First, generate the data model schemas from the annotated case classes:

sbt docGenerator/run

Then serve the site locally:

pip install mkdocs mkdocs-material
mkdocs serve

Open http://127.0.0.1:8000 in your browser.

Alternatively, ./scripts/docs-serve-local.sh runs both steps in sequence.

Full build

To reproduce the full CI documentation build (including llms.txt for AI agents):

./scripts/docs-build.sh

This runs schema generation, mkdocs build, and generate-llms-txt.sh. Output goes to site/.

Deployment

Documentation is versioned using mike and deployed to GitHub Pages automatically under the following conditions:

When pushing to main with changes in docs/, mkdocs.yml, report classes, or doc-generator/, the dev version is deployed.
When publishing a GitHub Release, a versioned copy (e.g. v0.1.0) is deployed and the latest alias is updated.
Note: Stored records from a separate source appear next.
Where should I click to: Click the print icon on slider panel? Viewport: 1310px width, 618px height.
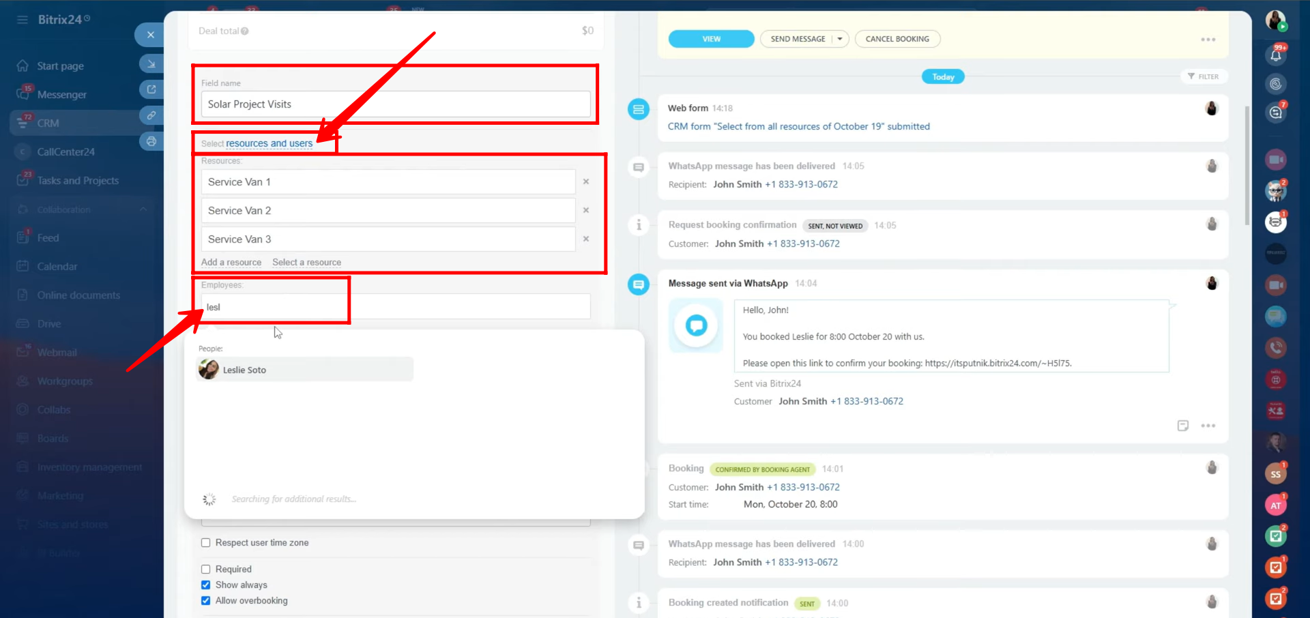[151, 141]
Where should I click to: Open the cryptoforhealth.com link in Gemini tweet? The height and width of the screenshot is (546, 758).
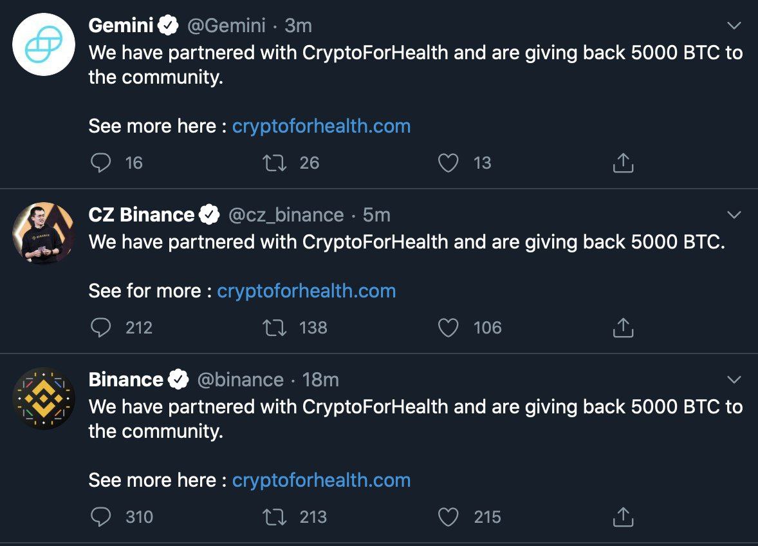point(321,126)
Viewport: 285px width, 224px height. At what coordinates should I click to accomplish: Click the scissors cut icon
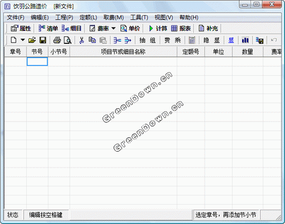tap(82, 40)
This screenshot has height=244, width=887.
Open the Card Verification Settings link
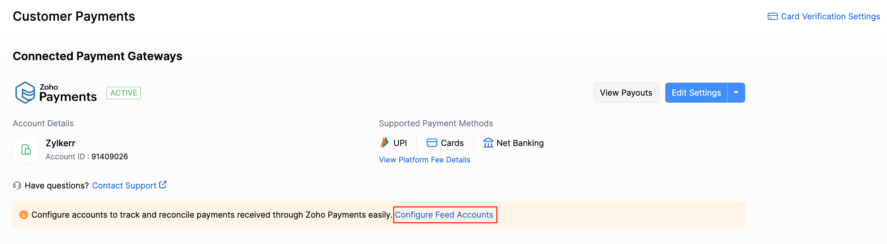(830, 17)
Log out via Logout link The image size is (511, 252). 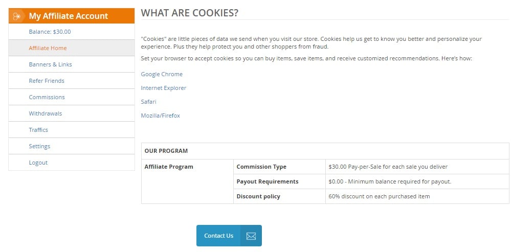[72, 163]
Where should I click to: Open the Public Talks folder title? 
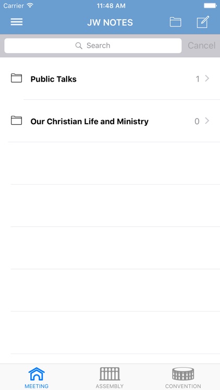53,79
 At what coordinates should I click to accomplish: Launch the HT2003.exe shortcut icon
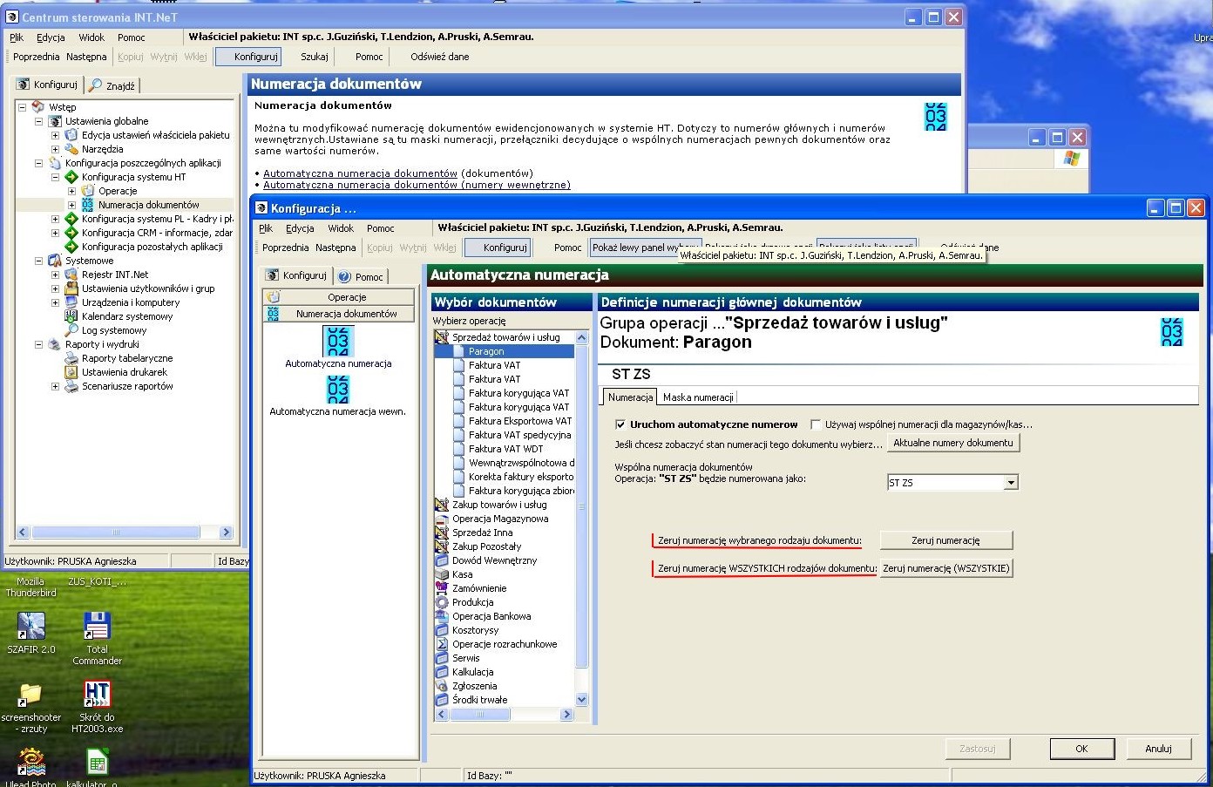[x=97, y=694]
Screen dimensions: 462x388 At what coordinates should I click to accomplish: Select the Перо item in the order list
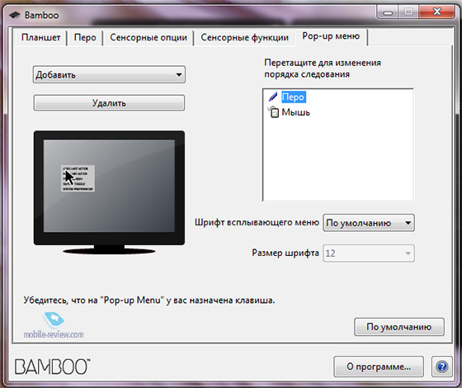pos(294,97)
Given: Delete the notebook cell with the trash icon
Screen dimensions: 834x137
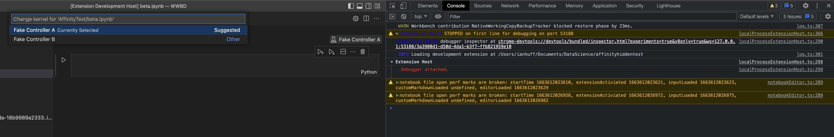Looking at the screenshot, I should 363,52.
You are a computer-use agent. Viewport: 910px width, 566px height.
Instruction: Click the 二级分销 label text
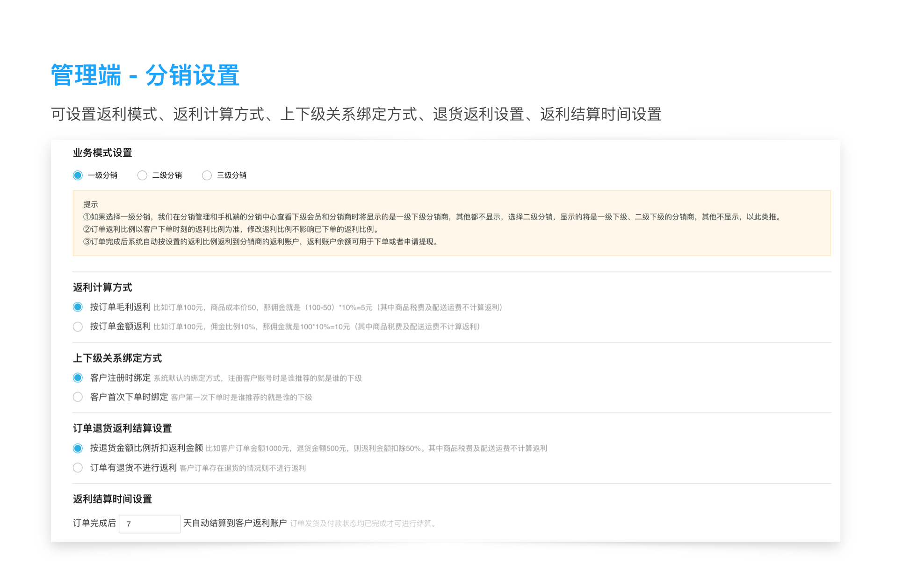point(167,175)
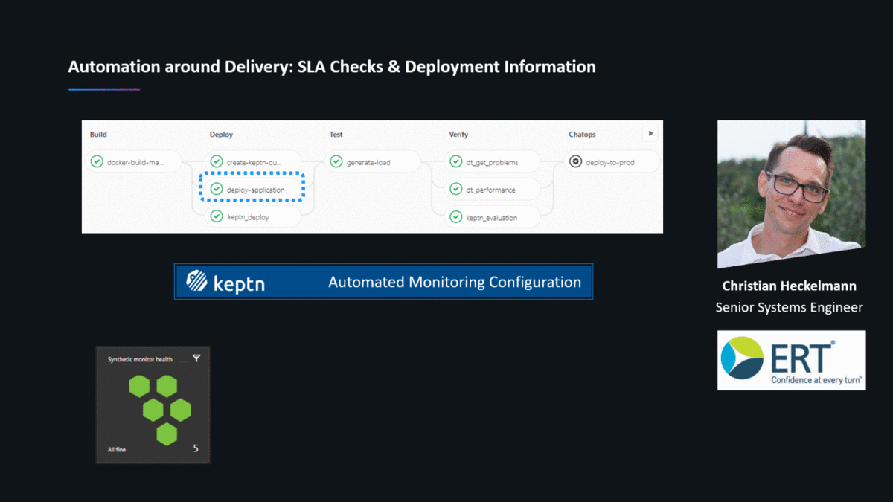Select the gear icon on deploy-to-prod step

(x=575, y=161)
The doc site is available at amadeusitgroup.github.io/spark-perf-gazer.

Removing a published version

Deleting a GitHub Release does not remove the version from the docs site — versioned docs live as static files on the gh-pages branch, independent of GitHub Releases.

To remove a version from the docs site:

mike delete <version>   # e.g. mike delete v0.1.0
git push origin gh-pages

If you also want to clean up the GitHub Release and its tag, do that separately via the GitHub UI or CLI.

Scripts reference

Script	Purpose
`scripts/docs-serve-local.sh`	Full local docs build + live preview server (`mkdocs serve`)
`scripts/docs-build.sh`	Full docs build (schemas + MkDocs + llms.txt), same as CI
`scripts/generate-llms-txt.sh`	Generate `llms.txt` and `llms-full.txt` in `docs/` for agent consumption

Contributing

To contribute to this project, see CONTRIBUTING.md.

Releasing

To release a new version of this project, see RELEASING.md.